Face aux interrogations et aux vifs débats de l’espace public concernant les séjours du chef de l’État à l’étranger, l’exécutif et la majorité présidentielle déploient une communication plurielle. Si certains y voient des contradictions, l’analyse des interventions de figures majeures telles que le ministre d’État Jacques Fame Ndongo et le ministre Grégoire Owona démontre plutôt une complémentarité stratégique : chacun s’exprime avec ses propres arguments et sa sensibilité, mais le fond et la finalité restent rigoureusement les mêmes.
Une pluralité d’angles pour répondre à la même préoccupation
L’exercice de la communication gouvernementale face à des sujets sensibles exige de battre en brèche les thèses de l’opposition — qui agite régulièrement l’argument de la vacance du pouvoir. Pour démonter ces accusations, les cadres et membres du gouvernement choisissent des registres d’explication distincts :
- L’approche institutionnelle et textuelle : Portée par des figures comme Jacques Fame Ndongo, elle rappelle avec constance la stricte légalité constitutionnelle. L’argument central repose sur le fait qu’aucun texte de la loi fondamentale ne fixe de limite temporelle précise aux déplacements du président de la République hors des frontières nationales.
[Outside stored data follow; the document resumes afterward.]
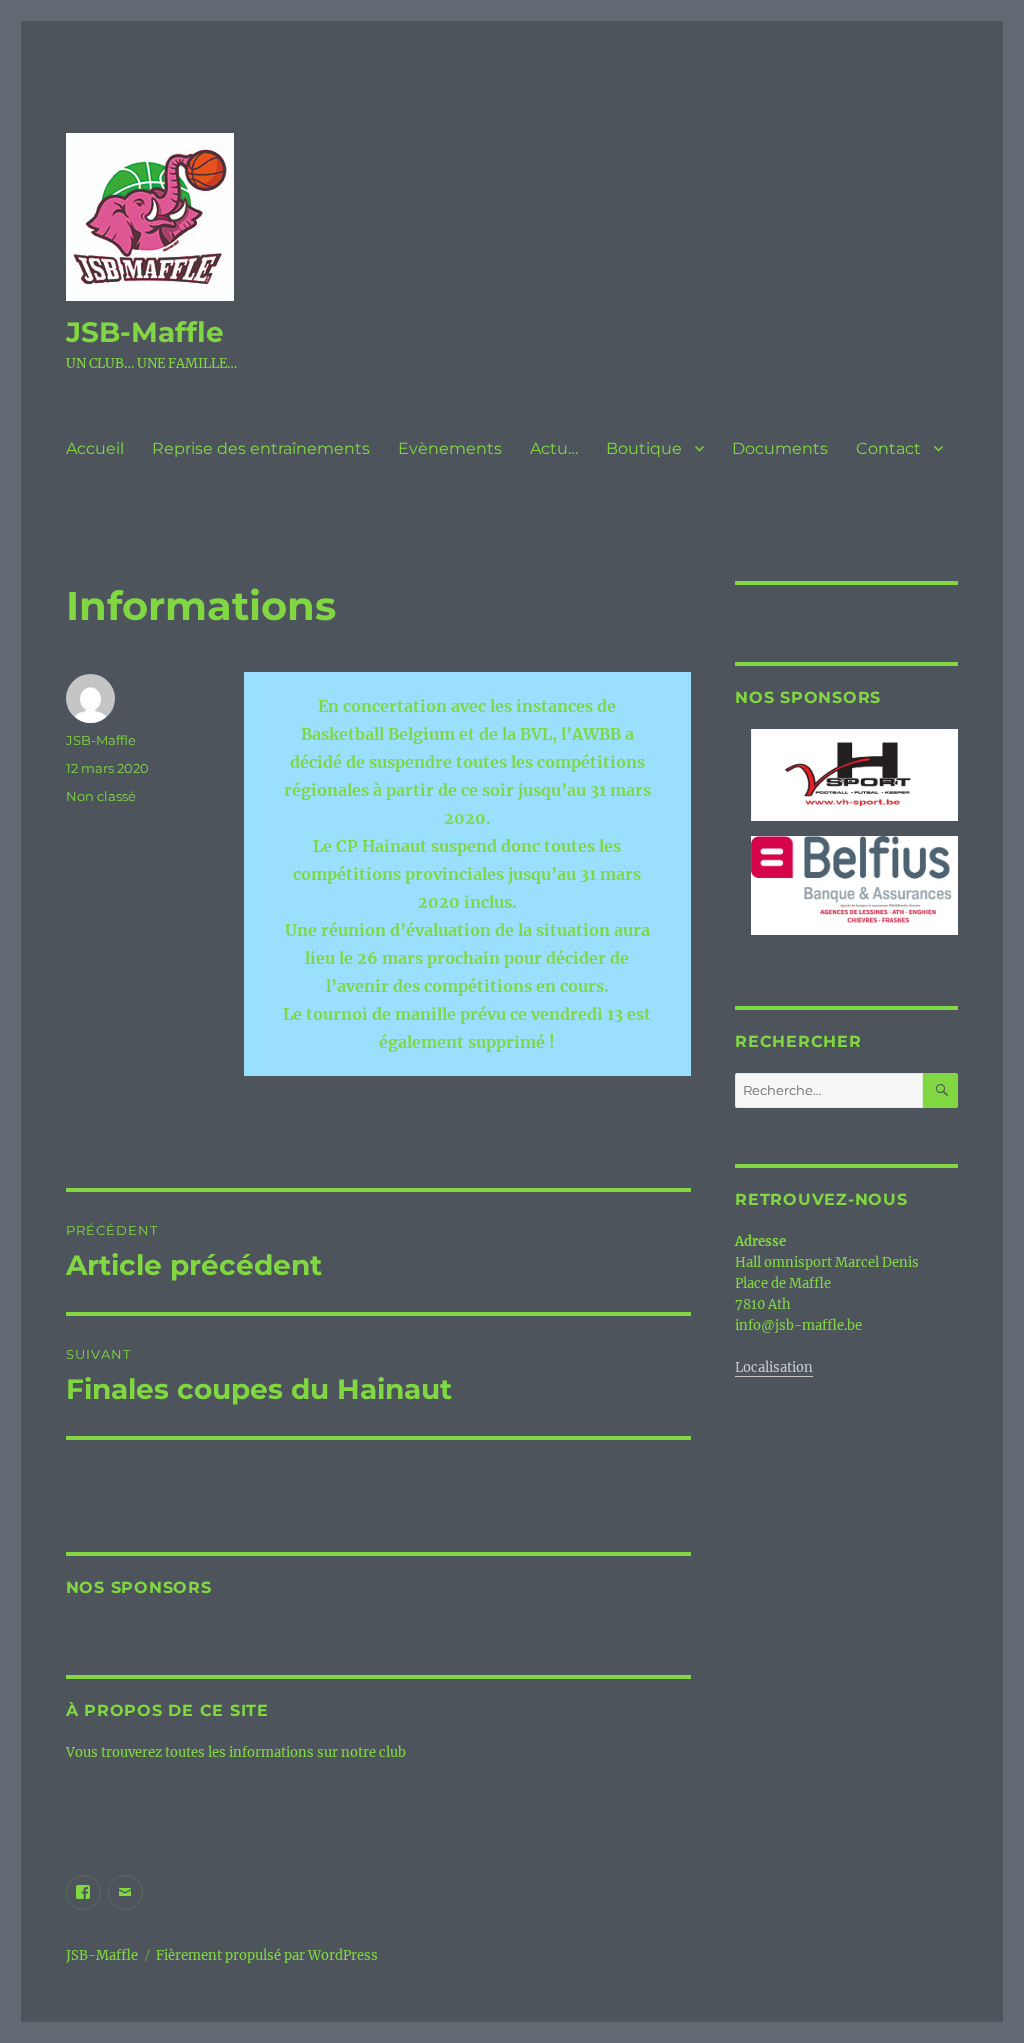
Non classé (101, 796)
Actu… (554, 448)
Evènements (450, 448)
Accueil (95, 448)
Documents (780, 448)
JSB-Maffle (145, 332)
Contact (888, 448)
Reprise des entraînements (261, 448)
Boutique (644, 448)
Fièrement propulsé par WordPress (267, 1955)
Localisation (774, 1367)
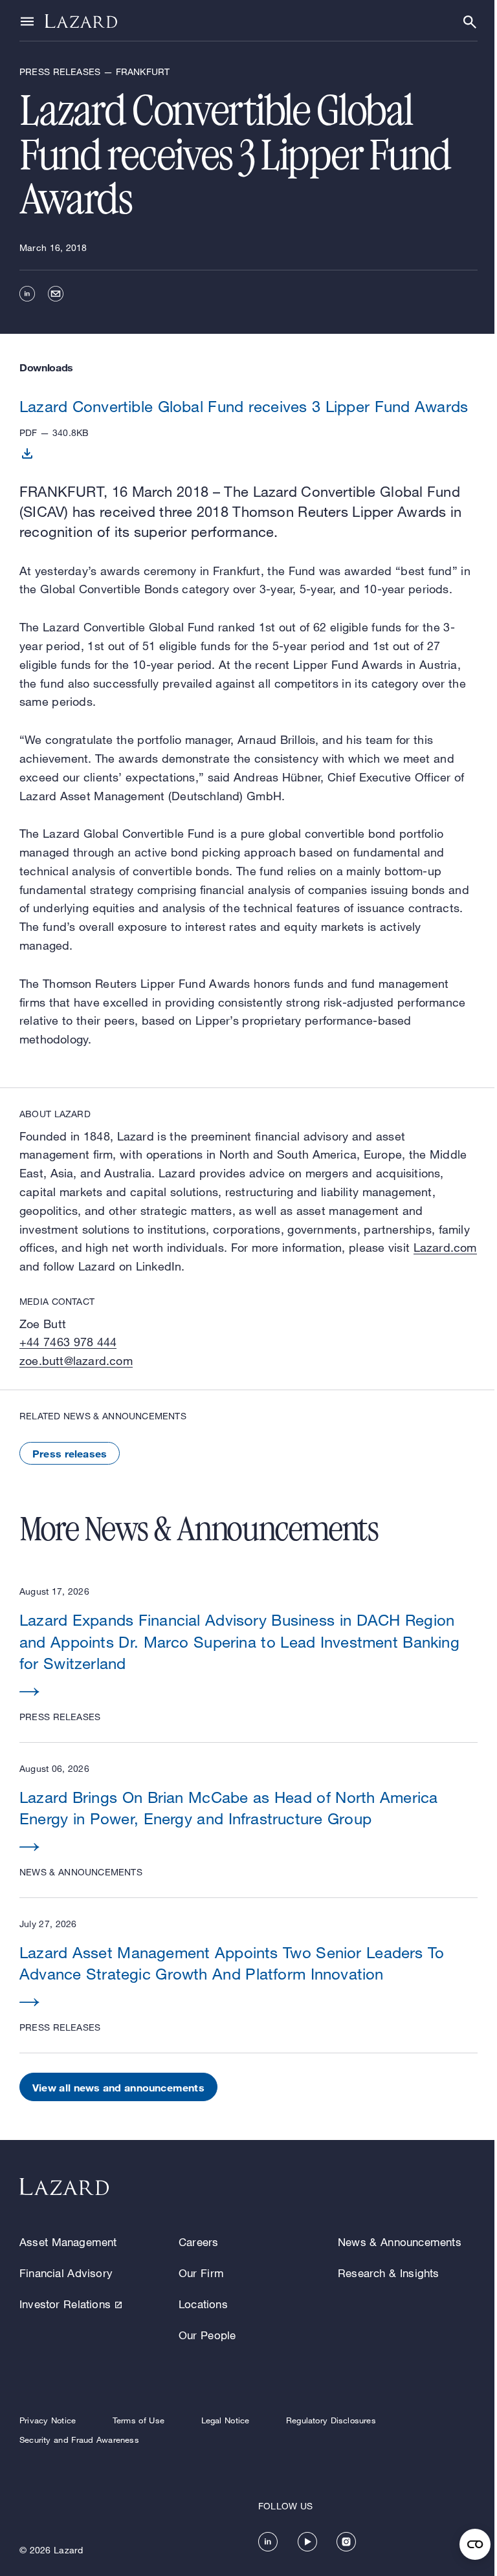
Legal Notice (225, 2420)
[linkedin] (27, 293)
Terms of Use (138, 2420)
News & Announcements (399, 2242)
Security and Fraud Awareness (79, 2439)
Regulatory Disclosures (331, 2420)
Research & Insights (388, 2273)
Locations (203, 2304)
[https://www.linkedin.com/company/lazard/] (268, 2541)
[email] (55, 293)
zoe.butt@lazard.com (76, 1360)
- L’approche pratique et sociale : Illustrée par la sortie de Grégoire Owona, elle investit le terrain du droit commun et du quotidien pour faire analogie avec le statut de tout travailleur. En évoquant le cadre des congés annuels et des équivalences normatives, l’objectif est de dédramatiser l’absence en la ramenant à un droit fondamental reconnu à tout employé, y compris au premier d’entre eux.
Une convergence absolue sur le fond : la légitimité et la continuité
Si les angles d’attaque diffèrent — l’un convoquant le vide textuel constitutionnel, l’autre s’appuyant sur les principes généraux applicables aux travailleurs —, la substance du message politique demeure strictement identique.
L’objectif partagé par ces différentes voix est triple :
Réfuter catégoriquement toute idée de vacance du pouvoir, en affirmant que les institutions fonctionnent de manière continue et fluide.
Affirmer la légitimité pleine et entière du président Paul Biya dans l’exercice de ses hautes fonctions, qu’il soit sur le territoire national ou en déplacement.
Clore les polémiques stériles en démontrant que chaque acte s’inscrit dans un cadre légal et républicain établi.
Qu’un membre du gouvernement s’exprime sous l’angle du droit constitutionnel ou qu’un autre choisisse le prisme du droit du travail, ces variations de ton témoignent d’un appareil étatique qui s’adresse à des publics aux sensibilités diverses. Lorsque la forme s’adapte à la pédagogie nécessaire mais que la convergence de fond demeure intacte pour défendre les institutions de la République, c’est la cohérence globale de l’action gouvernementale qui l’emporte.